To anwer the questions posed:
The original rectifier is less efficient than modern replacement bridge rectifiers, so should result in a stronger charge to the battery, when required. In a marginal system, this is a good thing.
The zener diode is a crude method of disposing of additional voltage. When I connect a smart battery charger to my bike, with the zener diode in the system, the battery never reaches a full charge. Conclusion: the zener is dumping voltage prematurely. In a marginal system, not a good thing.
Having said that, I still run the original items in my bikes and watch the battery voltage like a hawk, especially when riding at night.
Additional details on the "weaknesses" of the original rectifer and zener pasted below.
If charging is a problem for you, you may want to replace your probably-dried-out selenium rectifier with a Radio Shack replacement. Bridge rectifiers being a common element in electronics, RS supplies a 10 and 20 Amp replacement in modern solid-state silicon version for less than a 10 dollar bill. Be sure to mount it so that it can bleed the heat it produces into an aluminum plate which you cleverly build as a mount. The earlier RS bridges had spade connections, but the later ones seem to be straight wires, so you'll have to solder the wires on. The terminals are marked + for the one you'll ground, - for the one you'll connect to the battery -, and the ones marked AC may be connected either way to the output from the alternator. Also, be sure to "heat sink" the heat from the soldering iron by using your third hand to clamp a pair of needle nose pliers to the component side of the soldering site. Once you're done, you'll likely find that this little improvement makes quite a difference.

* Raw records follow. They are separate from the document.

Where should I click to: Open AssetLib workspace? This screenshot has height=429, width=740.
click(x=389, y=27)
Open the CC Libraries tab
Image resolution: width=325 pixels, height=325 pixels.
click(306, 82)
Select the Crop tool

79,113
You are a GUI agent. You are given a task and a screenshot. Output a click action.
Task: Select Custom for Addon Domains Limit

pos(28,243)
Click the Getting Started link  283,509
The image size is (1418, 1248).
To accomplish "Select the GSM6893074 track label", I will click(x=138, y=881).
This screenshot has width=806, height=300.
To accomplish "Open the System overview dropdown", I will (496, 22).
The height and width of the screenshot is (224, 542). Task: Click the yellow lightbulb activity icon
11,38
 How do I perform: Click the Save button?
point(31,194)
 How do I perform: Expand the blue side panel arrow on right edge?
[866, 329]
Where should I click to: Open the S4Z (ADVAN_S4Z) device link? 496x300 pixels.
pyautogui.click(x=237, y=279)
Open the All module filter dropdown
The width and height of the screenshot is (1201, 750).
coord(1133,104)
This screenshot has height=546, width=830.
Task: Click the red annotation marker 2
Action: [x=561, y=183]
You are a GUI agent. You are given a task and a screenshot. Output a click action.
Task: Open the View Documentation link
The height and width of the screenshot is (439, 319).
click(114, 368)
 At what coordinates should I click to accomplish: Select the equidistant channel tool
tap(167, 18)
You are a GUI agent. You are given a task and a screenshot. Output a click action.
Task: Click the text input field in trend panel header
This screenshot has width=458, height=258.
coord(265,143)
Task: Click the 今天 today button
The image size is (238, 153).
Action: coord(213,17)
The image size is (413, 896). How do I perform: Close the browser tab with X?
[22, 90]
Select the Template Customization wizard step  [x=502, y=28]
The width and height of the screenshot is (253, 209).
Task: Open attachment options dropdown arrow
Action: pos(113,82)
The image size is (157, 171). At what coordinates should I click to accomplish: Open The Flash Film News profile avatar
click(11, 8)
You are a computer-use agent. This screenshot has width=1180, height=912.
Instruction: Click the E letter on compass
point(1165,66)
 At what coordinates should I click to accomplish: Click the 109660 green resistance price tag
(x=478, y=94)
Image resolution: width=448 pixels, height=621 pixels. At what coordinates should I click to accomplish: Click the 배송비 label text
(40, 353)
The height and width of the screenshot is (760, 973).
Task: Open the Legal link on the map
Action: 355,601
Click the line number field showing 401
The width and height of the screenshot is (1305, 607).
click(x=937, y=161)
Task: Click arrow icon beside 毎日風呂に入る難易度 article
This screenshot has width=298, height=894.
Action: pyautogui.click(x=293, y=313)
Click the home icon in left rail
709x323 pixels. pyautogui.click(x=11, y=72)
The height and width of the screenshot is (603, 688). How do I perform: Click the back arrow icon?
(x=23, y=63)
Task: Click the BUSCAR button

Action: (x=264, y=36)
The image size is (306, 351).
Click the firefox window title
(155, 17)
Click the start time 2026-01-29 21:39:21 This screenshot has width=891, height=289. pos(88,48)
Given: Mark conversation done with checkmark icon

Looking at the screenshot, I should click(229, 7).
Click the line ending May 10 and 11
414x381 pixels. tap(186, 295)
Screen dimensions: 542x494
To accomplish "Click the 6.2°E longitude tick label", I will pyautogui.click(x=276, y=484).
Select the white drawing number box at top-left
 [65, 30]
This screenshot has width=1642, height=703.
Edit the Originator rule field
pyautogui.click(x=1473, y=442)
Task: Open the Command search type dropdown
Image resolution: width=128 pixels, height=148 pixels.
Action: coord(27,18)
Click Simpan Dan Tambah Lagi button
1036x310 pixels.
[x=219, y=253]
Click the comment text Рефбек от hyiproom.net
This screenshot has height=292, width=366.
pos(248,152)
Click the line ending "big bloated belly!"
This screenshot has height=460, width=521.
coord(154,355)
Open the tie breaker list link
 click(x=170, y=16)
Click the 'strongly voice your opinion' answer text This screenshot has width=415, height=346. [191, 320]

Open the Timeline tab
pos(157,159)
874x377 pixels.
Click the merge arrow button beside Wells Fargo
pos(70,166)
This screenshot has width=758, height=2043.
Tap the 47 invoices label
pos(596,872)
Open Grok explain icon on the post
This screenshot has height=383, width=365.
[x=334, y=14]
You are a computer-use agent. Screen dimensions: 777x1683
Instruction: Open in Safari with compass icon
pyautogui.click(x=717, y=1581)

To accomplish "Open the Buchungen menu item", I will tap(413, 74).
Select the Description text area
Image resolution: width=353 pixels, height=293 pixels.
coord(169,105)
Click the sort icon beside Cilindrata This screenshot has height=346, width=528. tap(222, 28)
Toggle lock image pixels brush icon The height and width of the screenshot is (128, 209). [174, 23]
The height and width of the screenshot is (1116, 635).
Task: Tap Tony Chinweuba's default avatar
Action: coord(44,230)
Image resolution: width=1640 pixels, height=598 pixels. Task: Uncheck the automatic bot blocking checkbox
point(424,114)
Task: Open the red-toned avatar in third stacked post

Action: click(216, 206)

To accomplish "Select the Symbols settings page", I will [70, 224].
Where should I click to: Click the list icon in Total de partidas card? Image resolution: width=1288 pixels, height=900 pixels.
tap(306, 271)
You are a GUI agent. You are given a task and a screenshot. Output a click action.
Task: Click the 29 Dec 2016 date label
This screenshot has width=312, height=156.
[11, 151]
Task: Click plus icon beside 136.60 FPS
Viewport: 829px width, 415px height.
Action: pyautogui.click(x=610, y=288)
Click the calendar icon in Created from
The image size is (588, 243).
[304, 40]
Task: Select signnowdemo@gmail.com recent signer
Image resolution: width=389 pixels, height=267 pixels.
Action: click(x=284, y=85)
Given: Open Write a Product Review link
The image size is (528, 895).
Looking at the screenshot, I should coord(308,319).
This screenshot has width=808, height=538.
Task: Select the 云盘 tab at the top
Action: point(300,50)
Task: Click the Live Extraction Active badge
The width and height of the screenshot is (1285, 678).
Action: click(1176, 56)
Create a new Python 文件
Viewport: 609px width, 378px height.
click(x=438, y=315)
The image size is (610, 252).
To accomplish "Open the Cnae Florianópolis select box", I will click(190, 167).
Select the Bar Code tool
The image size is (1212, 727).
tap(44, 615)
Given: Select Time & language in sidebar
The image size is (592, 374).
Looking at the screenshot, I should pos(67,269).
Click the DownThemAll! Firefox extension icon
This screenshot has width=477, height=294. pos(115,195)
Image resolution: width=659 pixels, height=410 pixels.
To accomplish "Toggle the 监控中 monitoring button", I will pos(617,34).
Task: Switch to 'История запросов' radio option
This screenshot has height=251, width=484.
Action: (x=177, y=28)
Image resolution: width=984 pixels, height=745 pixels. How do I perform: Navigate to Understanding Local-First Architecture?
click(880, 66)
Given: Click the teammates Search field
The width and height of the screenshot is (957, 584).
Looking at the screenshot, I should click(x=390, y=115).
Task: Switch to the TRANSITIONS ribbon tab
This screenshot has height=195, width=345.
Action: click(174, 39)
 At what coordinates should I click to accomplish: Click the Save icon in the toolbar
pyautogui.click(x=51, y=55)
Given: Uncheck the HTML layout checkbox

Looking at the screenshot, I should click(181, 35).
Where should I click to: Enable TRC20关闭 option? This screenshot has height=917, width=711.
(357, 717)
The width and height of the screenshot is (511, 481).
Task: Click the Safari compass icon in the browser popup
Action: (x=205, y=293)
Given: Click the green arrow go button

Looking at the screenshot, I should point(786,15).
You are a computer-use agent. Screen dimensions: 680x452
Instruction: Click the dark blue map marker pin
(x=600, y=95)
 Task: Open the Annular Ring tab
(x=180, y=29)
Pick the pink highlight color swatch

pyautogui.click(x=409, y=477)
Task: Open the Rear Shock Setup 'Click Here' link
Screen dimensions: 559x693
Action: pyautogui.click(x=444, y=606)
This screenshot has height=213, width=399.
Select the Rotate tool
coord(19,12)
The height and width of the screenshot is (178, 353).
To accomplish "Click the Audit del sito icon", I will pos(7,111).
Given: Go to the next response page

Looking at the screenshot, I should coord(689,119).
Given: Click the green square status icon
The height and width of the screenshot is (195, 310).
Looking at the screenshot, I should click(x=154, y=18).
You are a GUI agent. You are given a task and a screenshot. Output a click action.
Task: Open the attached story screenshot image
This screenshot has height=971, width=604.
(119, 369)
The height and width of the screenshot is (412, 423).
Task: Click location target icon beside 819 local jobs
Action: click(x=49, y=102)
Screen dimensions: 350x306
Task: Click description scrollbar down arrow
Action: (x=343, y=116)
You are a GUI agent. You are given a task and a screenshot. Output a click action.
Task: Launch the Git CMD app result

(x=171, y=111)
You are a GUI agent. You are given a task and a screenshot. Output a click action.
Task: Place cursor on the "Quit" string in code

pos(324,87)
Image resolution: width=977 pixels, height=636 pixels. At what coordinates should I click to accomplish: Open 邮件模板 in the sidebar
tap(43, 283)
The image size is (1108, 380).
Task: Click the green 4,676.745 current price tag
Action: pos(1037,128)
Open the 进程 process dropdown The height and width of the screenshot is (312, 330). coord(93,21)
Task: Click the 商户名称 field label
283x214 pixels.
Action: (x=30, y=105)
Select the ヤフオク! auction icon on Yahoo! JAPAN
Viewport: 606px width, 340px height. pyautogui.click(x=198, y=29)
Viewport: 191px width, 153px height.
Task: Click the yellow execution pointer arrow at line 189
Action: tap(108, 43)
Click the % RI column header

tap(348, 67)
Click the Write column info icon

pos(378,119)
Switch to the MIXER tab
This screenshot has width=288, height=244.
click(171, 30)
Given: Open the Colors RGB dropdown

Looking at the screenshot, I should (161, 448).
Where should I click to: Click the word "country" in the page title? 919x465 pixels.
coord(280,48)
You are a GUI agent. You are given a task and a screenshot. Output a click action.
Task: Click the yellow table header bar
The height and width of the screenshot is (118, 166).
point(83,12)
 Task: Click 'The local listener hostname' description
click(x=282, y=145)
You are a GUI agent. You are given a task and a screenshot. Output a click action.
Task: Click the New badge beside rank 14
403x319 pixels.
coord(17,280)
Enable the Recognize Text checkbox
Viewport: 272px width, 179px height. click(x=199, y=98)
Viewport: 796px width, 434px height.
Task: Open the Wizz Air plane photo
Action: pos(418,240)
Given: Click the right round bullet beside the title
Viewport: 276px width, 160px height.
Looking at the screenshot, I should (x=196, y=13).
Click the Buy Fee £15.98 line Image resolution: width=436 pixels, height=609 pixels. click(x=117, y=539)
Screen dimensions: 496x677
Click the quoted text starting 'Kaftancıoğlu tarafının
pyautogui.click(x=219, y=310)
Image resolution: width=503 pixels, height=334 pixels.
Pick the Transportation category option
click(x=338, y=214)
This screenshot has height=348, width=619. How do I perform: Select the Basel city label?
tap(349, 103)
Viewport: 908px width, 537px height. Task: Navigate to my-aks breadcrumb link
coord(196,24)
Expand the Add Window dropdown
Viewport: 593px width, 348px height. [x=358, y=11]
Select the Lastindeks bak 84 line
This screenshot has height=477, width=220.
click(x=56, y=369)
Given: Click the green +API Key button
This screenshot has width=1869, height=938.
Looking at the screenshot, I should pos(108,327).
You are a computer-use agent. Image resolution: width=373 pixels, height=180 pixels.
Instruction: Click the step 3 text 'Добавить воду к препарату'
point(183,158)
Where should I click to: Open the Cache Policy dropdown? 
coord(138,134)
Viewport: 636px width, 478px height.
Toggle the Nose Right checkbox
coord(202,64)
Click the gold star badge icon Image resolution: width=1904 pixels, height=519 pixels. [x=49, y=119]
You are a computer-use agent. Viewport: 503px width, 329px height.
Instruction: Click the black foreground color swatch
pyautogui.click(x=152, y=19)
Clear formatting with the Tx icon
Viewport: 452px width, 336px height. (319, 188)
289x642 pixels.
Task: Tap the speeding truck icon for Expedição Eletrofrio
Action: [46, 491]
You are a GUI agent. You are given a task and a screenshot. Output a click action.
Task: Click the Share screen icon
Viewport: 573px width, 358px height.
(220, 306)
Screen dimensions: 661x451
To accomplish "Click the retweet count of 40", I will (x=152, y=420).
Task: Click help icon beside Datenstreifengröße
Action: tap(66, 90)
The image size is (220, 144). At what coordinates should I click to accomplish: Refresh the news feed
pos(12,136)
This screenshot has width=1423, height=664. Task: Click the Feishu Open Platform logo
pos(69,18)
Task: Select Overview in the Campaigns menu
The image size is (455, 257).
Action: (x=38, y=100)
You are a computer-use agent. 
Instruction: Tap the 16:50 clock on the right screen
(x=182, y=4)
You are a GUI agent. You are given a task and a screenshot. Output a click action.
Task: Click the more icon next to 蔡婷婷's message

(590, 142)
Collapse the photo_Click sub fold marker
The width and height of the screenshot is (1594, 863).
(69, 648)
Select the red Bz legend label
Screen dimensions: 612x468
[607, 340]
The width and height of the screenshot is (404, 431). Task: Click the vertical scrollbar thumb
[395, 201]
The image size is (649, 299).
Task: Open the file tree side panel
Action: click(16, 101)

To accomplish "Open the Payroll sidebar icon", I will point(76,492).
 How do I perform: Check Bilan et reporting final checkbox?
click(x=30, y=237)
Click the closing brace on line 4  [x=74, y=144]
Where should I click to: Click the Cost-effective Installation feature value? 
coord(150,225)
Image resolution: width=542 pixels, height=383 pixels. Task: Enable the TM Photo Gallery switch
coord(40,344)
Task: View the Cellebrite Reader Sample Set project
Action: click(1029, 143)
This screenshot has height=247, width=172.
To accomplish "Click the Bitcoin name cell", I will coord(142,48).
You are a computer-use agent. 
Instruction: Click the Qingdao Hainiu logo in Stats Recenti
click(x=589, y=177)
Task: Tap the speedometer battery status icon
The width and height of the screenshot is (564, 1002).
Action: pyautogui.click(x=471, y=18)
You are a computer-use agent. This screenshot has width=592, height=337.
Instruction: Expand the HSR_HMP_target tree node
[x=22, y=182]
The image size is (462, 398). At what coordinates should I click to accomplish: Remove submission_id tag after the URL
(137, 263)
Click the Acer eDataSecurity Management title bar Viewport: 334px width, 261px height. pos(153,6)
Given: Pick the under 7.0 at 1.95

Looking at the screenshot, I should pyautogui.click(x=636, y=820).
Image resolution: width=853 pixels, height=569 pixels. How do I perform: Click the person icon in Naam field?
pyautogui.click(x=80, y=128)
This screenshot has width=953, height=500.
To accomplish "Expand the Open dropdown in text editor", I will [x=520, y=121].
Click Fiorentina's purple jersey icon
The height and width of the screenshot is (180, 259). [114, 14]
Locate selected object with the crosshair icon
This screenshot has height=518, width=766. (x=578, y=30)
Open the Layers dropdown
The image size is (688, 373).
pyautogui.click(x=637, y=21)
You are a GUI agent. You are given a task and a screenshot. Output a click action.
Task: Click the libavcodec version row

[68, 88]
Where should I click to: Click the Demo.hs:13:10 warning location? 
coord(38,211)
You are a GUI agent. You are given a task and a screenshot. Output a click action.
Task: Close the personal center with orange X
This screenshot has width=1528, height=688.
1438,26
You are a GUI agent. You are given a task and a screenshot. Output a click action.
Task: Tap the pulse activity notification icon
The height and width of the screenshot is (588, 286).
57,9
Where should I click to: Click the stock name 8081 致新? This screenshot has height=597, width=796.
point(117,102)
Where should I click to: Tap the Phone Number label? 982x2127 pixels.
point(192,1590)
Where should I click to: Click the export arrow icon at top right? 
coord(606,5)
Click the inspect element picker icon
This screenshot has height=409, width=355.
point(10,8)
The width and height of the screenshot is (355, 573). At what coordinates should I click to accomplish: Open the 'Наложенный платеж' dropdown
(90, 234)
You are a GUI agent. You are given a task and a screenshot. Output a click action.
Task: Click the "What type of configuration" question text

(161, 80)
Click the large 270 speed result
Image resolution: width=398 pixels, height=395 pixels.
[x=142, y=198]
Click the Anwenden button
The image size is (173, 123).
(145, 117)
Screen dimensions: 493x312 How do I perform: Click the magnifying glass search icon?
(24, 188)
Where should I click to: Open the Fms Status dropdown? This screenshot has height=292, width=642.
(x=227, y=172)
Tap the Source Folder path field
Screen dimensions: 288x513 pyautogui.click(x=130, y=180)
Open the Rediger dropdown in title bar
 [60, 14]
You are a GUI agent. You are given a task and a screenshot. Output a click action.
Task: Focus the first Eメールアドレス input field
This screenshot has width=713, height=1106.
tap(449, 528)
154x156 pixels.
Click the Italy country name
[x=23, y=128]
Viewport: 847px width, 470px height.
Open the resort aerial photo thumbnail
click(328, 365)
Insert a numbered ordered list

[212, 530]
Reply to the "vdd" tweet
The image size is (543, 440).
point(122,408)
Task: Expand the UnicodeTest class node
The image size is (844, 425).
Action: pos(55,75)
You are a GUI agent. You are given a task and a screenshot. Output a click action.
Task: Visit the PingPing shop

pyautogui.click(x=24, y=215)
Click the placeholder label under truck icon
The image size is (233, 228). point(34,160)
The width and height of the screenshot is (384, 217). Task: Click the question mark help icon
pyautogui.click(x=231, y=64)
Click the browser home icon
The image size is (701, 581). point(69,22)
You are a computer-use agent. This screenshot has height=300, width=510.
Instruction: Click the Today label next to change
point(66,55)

If your system voltage is still low after all this, you may want to try disconnecting your Zener diode. The purpose of this baby is .... wait for it ....... to _dispose_ of excess voltage, so that your charging system won't overcharge your battery, burn out your lights, etc. Although hilariously funny to those who find themselves without the juice to get home on dark nights, this is actually a truth for some. I've had batteries boil with the Zener disconnected, even with the lights full on, so be sure to check your charging voltage after you've replaced the diode, and find out if you need to disconnect the Zener. Theoretically, it shouldn't draw any current at all below it's "knee voltage" of 13.8 or so. The more savvy may want to put an ammeter in the circuit to the Zener, and see if there's any current draw below this voltage.